The funny thing is that what -wi does is how every other compiler I've ever 
used operates. Warnings are always on and never stop compilation. Additional 
flags may add new warnings, and others may be used to silence certain warnings, 
but dmd's default of _no_ warnings is very odd. And -w is _completely_ unique 
AFAIK. The idea of basically _adding errors_ is a bit odd. So, from the 
standpoint of how compilers typically work, Walter's choices are definitely 
odd.

That said, I increasingly agree with Walter's philosophy that something should 
either be an error or not and that warnings are flawed by nature. A good 
programmer will never leave _any_ warnings in committed code. So, nothing 
which is a warning is really any different from an error except for the fact 
that it may be reasonable to leave it alone temporarily while editing or 
debugging code. And as such, having warnings becomes seriously suspect in the 
first place - _especially_ when a warning isn't something that a programmer 
would necessarily agree needs to be fixed.
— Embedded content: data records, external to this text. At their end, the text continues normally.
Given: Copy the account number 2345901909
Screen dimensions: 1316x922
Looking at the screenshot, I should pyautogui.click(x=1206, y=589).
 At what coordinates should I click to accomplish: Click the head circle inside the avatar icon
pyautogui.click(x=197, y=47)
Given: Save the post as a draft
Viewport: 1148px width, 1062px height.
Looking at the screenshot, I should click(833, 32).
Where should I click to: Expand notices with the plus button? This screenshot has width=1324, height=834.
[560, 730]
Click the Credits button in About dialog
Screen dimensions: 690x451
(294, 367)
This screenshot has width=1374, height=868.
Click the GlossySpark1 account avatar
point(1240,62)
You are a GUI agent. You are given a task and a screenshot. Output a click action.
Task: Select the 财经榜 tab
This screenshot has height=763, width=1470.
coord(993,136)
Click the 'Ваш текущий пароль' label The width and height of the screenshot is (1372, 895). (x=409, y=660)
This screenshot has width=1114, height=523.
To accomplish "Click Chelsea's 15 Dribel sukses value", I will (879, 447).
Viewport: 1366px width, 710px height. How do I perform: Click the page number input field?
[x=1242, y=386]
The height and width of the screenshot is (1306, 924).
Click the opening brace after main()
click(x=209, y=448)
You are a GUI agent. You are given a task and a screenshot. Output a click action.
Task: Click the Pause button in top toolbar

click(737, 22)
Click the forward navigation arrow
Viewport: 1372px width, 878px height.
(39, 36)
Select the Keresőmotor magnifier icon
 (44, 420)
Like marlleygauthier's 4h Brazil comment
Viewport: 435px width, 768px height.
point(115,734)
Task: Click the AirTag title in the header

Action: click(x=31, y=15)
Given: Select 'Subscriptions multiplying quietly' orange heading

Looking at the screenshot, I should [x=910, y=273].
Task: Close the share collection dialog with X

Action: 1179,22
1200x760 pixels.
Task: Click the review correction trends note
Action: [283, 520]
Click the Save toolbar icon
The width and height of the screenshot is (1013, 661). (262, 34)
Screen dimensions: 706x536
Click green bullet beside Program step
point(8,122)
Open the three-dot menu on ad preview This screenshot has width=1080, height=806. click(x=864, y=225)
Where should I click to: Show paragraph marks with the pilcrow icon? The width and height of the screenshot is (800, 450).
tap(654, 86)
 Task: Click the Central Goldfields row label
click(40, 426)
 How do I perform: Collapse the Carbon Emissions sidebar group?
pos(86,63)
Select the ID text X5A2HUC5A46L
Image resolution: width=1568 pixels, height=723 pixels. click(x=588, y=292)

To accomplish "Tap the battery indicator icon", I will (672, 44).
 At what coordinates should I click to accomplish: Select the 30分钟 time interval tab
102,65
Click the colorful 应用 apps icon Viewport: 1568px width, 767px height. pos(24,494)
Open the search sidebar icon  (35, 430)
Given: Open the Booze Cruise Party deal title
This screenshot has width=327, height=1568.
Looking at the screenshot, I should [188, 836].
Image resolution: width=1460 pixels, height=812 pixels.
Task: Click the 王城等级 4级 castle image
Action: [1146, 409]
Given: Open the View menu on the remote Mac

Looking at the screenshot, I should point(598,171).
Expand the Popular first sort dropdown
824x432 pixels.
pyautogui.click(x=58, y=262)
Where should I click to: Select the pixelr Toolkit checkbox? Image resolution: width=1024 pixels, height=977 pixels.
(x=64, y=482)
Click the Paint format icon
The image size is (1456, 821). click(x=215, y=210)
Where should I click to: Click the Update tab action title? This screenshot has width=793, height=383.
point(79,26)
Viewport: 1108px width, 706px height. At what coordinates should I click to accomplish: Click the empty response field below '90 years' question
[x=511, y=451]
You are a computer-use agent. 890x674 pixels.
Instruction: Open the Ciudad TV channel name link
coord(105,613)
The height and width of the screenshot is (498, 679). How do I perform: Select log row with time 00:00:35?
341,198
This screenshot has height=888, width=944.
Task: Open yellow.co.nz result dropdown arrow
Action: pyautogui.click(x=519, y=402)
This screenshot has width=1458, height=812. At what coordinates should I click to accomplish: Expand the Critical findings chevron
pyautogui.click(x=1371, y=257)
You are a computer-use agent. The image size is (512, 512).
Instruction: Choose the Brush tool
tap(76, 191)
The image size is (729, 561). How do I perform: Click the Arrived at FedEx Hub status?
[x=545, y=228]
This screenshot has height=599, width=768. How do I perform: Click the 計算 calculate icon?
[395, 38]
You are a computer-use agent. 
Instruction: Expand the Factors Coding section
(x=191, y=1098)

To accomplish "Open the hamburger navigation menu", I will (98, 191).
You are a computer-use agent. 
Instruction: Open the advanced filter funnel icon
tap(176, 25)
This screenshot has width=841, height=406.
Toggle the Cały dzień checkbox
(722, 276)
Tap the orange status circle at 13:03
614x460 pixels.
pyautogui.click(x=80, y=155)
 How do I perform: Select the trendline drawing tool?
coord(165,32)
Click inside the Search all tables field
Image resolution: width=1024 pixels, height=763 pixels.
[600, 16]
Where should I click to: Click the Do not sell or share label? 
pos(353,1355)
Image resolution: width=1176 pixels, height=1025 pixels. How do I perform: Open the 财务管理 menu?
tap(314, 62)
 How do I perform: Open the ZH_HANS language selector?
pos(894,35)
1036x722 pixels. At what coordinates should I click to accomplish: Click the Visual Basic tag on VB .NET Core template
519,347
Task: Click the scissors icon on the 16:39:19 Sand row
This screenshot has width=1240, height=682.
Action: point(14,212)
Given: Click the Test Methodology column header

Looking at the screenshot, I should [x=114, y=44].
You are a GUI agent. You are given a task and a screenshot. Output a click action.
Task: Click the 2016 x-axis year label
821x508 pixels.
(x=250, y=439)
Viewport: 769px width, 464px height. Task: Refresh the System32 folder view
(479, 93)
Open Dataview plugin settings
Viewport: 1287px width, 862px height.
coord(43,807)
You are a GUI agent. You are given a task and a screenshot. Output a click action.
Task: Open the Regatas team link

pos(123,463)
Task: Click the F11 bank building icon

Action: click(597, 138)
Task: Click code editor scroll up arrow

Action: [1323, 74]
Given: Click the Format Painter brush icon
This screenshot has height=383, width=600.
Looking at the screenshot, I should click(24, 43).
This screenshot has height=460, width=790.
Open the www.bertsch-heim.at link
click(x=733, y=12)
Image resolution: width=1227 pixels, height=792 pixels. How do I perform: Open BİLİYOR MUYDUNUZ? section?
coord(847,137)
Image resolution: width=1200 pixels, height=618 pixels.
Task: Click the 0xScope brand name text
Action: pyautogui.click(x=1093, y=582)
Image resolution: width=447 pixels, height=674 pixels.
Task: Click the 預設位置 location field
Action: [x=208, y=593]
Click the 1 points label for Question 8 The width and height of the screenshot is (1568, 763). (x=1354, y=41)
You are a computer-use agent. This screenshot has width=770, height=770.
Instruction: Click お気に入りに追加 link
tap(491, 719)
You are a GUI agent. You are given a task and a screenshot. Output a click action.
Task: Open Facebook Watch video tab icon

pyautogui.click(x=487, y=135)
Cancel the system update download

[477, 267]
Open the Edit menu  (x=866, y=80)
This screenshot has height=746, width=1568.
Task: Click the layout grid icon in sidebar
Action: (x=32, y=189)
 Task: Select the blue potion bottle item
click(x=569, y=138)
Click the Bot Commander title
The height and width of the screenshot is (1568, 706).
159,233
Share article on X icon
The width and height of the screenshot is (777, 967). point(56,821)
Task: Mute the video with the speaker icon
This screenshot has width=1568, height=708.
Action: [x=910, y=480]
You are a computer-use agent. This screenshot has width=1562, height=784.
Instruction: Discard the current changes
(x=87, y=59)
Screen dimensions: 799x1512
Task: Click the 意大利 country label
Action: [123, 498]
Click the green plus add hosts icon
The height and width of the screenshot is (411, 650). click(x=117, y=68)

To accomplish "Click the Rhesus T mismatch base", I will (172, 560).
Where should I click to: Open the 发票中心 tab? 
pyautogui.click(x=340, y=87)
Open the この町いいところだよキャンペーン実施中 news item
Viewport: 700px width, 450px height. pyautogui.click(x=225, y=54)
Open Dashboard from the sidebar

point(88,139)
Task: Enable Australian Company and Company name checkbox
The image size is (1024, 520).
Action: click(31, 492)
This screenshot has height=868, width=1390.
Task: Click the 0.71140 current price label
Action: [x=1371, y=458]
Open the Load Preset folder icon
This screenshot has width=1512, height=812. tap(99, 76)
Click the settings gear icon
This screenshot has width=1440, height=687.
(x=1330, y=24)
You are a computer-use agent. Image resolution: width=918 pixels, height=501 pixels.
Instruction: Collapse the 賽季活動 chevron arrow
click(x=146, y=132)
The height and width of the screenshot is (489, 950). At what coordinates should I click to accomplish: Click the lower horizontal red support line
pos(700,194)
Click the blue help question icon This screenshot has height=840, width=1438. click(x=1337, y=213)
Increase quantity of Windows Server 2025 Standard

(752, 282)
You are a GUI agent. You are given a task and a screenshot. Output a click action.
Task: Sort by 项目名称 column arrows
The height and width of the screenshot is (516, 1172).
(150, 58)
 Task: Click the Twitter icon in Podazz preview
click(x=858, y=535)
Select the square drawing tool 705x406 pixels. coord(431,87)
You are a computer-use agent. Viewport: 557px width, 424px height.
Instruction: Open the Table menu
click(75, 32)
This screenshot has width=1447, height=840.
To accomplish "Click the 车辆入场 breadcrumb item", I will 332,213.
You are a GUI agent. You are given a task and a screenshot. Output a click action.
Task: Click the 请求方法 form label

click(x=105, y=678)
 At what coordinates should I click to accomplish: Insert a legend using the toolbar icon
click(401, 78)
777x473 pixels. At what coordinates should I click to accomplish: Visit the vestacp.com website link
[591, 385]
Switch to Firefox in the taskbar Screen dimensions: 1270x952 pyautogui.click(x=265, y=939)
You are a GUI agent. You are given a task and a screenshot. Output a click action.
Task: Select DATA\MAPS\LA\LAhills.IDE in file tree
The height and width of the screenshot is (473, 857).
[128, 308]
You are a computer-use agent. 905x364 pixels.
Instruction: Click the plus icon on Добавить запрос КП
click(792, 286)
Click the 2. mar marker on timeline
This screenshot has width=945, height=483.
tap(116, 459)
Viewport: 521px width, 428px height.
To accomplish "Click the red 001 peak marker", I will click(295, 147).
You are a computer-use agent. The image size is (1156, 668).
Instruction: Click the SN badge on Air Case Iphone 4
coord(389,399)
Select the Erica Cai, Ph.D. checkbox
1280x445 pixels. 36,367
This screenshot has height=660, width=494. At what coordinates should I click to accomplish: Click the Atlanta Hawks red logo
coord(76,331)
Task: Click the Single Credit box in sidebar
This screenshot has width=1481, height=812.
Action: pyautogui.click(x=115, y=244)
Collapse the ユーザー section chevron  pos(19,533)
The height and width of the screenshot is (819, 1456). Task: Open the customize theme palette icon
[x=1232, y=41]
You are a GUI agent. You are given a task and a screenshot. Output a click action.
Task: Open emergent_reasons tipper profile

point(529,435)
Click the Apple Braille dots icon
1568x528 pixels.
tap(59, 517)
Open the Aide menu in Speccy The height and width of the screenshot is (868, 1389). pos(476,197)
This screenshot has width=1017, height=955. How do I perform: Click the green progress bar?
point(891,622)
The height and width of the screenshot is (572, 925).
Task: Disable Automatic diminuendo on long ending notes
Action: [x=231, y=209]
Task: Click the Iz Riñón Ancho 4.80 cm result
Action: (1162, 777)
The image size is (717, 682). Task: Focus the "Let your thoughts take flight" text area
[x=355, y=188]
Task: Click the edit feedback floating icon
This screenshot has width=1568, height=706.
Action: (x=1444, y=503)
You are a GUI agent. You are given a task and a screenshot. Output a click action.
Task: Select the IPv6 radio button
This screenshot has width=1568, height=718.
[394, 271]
They ultimately lead to bad 
programmers leaving them in, making it difficult to see new ones or see what's 
wrong in general, and it can be a royal pain to go and spend the time to clean 
up all of the existing warnings (I've done it in real world projects in Java 
and C++; I hate it).

So, I'd actually be tempted to argue for making -w the default, and ditching -
w and -wi entirely. And Walter's probably more likely to go for that then 
making -wi the default.

But certainly the normal thing to do would be to make -wi the default. It'll 
never happen, but it would be how most compilers work.